In Indian Scenario, it is difficult to practice herd immunity, due to diversity, lack of awareness, high incidence of communicable diseases, importantly ineligibility for vaccination due to immuno-suppressive conditions like AIDS, cancer, Tuberculosis etc.,

We can hope for herd immunity by implementing better approaches and practice by educating ourselves and to public concerning significance of vaccination.

An Example of a program initiated by the government of India to achieve Herd Immunity is our 'Pulse Polio Immunisation Program'. This Program provides 2 doses of oral polio vaccine to all babies aged less than 5 years in India every year. GoI launched this program in 1998 and with the success of the program, WHO declared India as a Polio free country on March 2014.
SumitRai wrote:
22 Nov 2018, 15:58
How damage potential of a vaccine is estimated?
The damage potential of a vaccine due to the temperature fluctuations can be estimated using Vaccine Vial Monitor (VVM).

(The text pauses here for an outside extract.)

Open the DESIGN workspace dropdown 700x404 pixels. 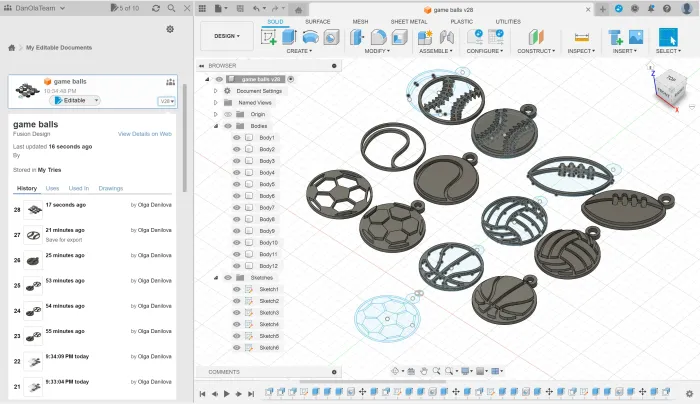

VVM is a time and temperature sensitive colored label that provides an indication of the cumulative heat to which the vial has been exposed. The VVM is applied to the outside of a vaccine vial, and it applies only to that particular vial.
resia.varghese wrote:
22 Nov 2018, 15:55
Drugs like antibiotics does produce resistance immediately but vaccines does not. why?
Antibiotic resistance nothing to do with an individual's immune system, Where as the vaccines has antigenic substances which activate our immune system and producing immunity. So, the vaccines may not produce any resistance.
But vaccines can fail in an individual...that means vaccine will not produce sufficient immune response in a person's body due to various host factors and the individual may end-up to develop the same infection of that he is already vaccinated.